# Extrait du document
━━━
L’ART ET LES NOUVELLES TECHNOLOGIES À MONTRÉAL. À L'OCCASION DE L'OUVERTURE DE TECHNOBORO
Les nouvelles technologies évoluent constamment et les artistes
les incorporent dans leur pratique. En effet, nous voyons de plus en plus
d’oeuvres réalisées à l’aide de ces nouvelles technologies
et nous sommes amenés à nous demander où et comment
elles ont été créées. Même si plusieurs
opérations peuvent être effectuées sur un ordinateur
personnel, d’autres restent impossibles et cela produit un écart
entre les laboratoires universitaires et l’industrie. Pour cette raison,
de nouvelles structures deviennent nécessaires afin de soutenir
ce niveau de production artistique innovatrice et voir à sa diffusion.
C’est ainsi que les organismes culturels intègrent graduellement
l’art des nouvelles technologies dans leurs activités.
━━━
# Matériel recueilli
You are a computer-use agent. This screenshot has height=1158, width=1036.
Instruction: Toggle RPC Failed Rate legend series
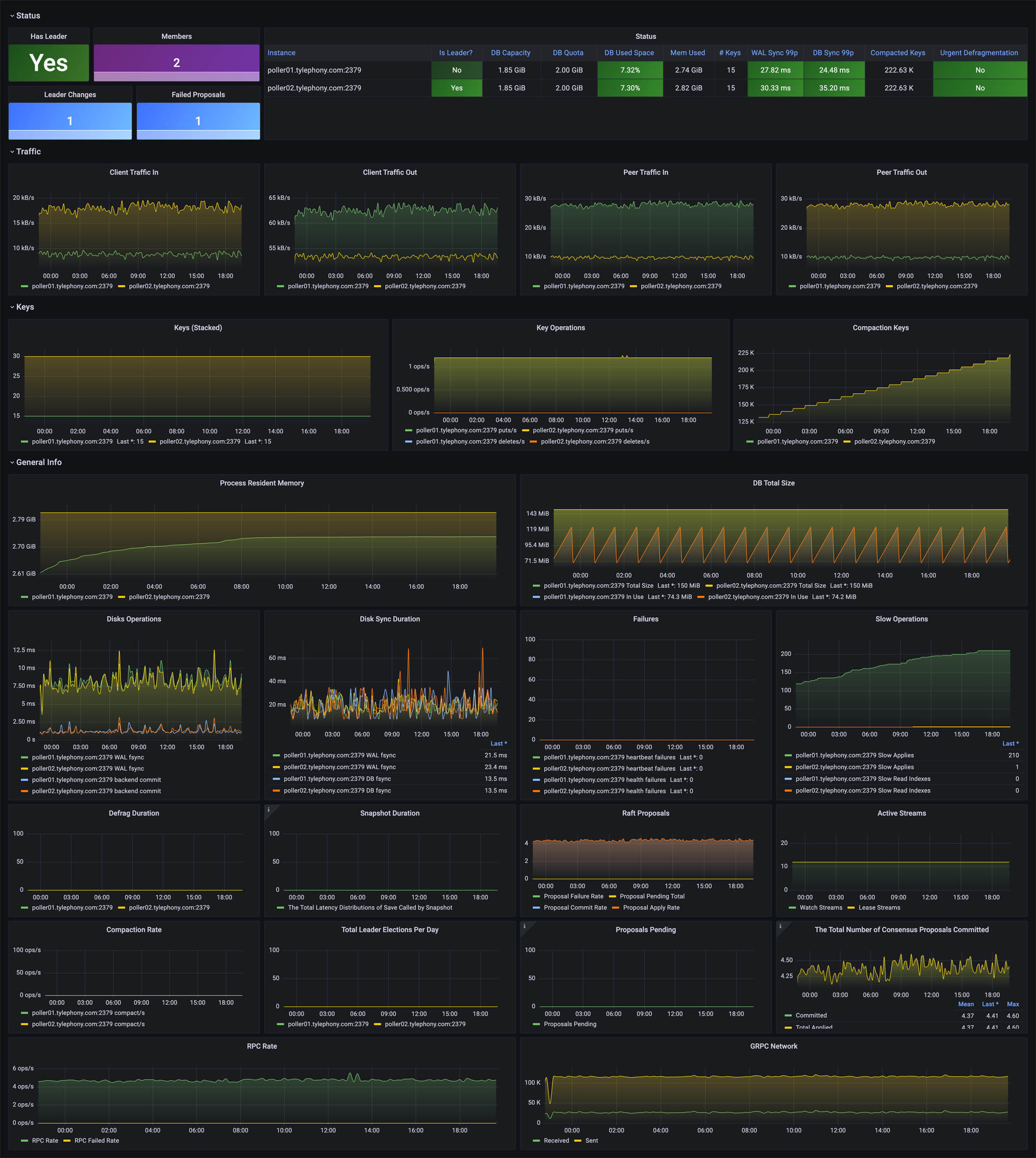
━━━
# Objectif du travail
Poursuivez le texte sur l'art et les nouvelles technologies à Montréal en partant de sa dernière phrase. Le matériel n'intervient d'aucune manière dans ce travail.

# Exercice corrigé
En réaction à la situation engendrée par l’évolution des nouveaux médias et le nombre grandissant d’artistes utilisant
les nouvelles technologies, Oboro, un des centres d’artistes les plus importants au Canada a ouvert le laboratoire
médiatique Technoboro en décembre 1997. Financé par le Conseil des Arts du Canada,
le Conseil des arts de la communauté urbaine de Montréal,
le Ministère du patrimoine canadien, le Conseil des ressources humaines
du Canada et le Service de la culture de la Ville de Montréal, Technoboro
est né des initiatives des coordonnateurs Daniel Dion, Gisèle
Trudel et Cheryl Sim. Les projets pouvant y être réalisés
impliquent autant l’audio, la vidéo, l’Internet et le WWW, que les
techonologies des télécommunications et de la téléphonie
interactive. Dans l’atmosphère détendue de Technoboro, les
artistes peuvent créer des projets Web, monter des vidéos
et produire des CD-Roms, entre autres. Les coordonnateurs précisent
que l’idée du laboratoire ne s’est pas imposée soudainement.
Elle est le résultat de la demande réelle de la part d’un
grand nombre de projets d’artistes pour de tels équipements dans
le domaine des nouvelles technologies.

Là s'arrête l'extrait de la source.